Trois champs hydrothermaux de la dorsale EPR sud ont été échantillonnés pour notre étude : 7°25S, 21°33S et 37°S. (Figure 0.14) . Ces trois champs partagent la caractéristique d’avoir un temps de renouvellement rapide des sites.

Sur la base des données mitochondriales, l’espèce rencontrée à 7°25S à 21°33S est Bathymodiolus thermophilus. L’analyse de la composition faunistique des moulières montre que la plupart des espèces sont communes et largement distribuées entre ces 2 points, suggérant l’existence d’une province biogéographique unique pour l’ensemble de la dorsale est pacifique (Matabos 2007). Néanmoins, les communautés présentes à 21°33S se distinguent par la présence d’espèces nouvelles ou proches des bassins arrière-arc du Pacifique ouest (Jollivet et al. 2004).

Chez les bathymodioles, aucune structure génétique entre l’EPR nord et l’EPR sud n’a été mise en évidence, seule la présence de 2 clades distincts d’haplotypes mitochondriaux a été observée en mélange dans les populations. De plus, les études menées sur 26 locus enzymatiques (Craddock et al. 1995b) n’ont pas permis de mettre en évidence de barrière aux flux de gènes le long de la dorsale.

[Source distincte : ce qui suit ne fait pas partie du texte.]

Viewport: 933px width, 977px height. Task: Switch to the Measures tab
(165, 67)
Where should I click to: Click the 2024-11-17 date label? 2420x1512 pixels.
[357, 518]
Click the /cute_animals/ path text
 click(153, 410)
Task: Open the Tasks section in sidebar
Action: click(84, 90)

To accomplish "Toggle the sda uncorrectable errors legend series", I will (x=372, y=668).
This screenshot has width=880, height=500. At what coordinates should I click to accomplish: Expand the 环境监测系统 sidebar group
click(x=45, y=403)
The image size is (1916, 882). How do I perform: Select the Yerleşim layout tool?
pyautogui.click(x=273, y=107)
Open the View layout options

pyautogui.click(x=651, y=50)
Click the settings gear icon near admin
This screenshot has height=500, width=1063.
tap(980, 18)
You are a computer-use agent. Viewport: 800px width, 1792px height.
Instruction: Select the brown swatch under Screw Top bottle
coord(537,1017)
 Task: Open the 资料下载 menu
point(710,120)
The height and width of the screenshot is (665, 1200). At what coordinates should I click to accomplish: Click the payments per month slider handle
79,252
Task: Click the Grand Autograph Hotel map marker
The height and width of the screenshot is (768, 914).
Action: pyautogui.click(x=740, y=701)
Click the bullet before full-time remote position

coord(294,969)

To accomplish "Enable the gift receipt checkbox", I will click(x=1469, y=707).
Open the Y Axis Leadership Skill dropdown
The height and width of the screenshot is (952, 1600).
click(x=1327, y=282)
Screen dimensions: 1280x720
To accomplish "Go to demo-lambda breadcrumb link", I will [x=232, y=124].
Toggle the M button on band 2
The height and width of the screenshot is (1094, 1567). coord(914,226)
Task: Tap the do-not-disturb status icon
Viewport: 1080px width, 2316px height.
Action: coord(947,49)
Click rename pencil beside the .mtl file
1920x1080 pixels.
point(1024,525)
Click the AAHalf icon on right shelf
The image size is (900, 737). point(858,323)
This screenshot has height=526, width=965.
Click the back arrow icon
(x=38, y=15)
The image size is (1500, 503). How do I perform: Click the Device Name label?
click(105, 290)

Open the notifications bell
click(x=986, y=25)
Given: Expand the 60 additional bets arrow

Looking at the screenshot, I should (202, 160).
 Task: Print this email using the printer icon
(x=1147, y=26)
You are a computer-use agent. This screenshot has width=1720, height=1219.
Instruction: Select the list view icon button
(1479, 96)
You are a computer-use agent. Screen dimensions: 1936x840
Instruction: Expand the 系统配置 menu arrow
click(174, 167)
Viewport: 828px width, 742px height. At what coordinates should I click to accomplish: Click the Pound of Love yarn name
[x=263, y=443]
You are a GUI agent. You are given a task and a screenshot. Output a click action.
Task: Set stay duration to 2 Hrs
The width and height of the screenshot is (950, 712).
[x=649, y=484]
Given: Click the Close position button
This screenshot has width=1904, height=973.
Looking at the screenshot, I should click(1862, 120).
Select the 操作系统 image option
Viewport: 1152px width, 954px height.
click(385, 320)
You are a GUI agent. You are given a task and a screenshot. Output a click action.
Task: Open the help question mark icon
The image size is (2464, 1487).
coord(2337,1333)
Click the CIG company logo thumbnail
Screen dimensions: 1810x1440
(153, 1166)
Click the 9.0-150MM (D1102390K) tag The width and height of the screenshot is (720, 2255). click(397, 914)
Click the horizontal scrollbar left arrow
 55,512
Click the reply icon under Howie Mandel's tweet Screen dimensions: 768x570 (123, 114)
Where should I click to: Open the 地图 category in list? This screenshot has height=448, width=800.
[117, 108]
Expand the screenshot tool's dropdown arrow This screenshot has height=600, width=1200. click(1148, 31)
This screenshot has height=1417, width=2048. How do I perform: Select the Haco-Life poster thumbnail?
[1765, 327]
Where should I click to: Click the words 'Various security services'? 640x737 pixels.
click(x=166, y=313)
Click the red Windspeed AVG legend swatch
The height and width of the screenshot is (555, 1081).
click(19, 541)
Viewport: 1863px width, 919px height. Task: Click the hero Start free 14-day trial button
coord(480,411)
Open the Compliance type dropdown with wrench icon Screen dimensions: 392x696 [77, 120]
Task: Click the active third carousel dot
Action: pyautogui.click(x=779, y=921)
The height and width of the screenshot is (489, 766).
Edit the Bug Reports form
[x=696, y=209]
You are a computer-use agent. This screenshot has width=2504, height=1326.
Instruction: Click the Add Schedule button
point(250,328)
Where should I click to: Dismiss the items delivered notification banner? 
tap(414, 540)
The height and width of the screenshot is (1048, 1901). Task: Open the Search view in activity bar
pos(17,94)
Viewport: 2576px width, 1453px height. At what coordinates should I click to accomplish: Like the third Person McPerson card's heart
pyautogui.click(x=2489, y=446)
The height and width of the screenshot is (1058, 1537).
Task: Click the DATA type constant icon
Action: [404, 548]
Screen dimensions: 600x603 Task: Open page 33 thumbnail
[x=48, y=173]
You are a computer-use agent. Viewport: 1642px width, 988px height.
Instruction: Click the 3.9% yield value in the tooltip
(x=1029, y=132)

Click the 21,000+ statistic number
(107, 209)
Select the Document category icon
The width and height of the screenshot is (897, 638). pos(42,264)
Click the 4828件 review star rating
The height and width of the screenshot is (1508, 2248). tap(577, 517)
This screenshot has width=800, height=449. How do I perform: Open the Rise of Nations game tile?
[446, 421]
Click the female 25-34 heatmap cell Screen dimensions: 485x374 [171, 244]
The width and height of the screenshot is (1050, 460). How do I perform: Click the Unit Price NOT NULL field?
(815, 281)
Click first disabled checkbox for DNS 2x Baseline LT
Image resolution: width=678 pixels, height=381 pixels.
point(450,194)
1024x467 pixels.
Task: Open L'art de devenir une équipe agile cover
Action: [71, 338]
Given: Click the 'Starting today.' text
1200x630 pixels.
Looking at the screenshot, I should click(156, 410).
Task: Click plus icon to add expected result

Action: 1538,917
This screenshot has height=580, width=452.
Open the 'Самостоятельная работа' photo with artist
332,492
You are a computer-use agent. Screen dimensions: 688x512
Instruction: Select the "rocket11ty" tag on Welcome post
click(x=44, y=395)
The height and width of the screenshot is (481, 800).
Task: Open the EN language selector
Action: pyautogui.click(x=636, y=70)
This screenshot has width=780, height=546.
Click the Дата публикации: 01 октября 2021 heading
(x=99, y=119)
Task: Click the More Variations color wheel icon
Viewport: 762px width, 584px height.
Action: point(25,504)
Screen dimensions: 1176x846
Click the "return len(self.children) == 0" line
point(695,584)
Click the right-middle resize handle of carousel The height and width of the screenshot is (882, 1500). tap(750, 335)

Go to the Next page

Le site 37°S est le site le plus méridional de la dorsale et se situe sur la dorsale Pacifique-Antarctique (PAR : Pacific-Antarctic Rise) située en deçà de la microplaque de l’île de Pâques. Cette zone n’a fait l’objet que d’une première campagne d’exploration (Campagne « Easter Microplate Expedition », R.C. Vrijenhoek & C.L. van Dover : co-chefs de mission). Peu de choses sont connues sur le fonctionnement et la diversité des communautés qui s’y trouvent. L’espèce de bathymodiole échantillonnée à 37°S n’est pas encore décrite mais

s’apparente aux modioles récoltées à 32°S présentant un haplotype mitochondrial très différent de ceux trouvés chez B. thermophilus.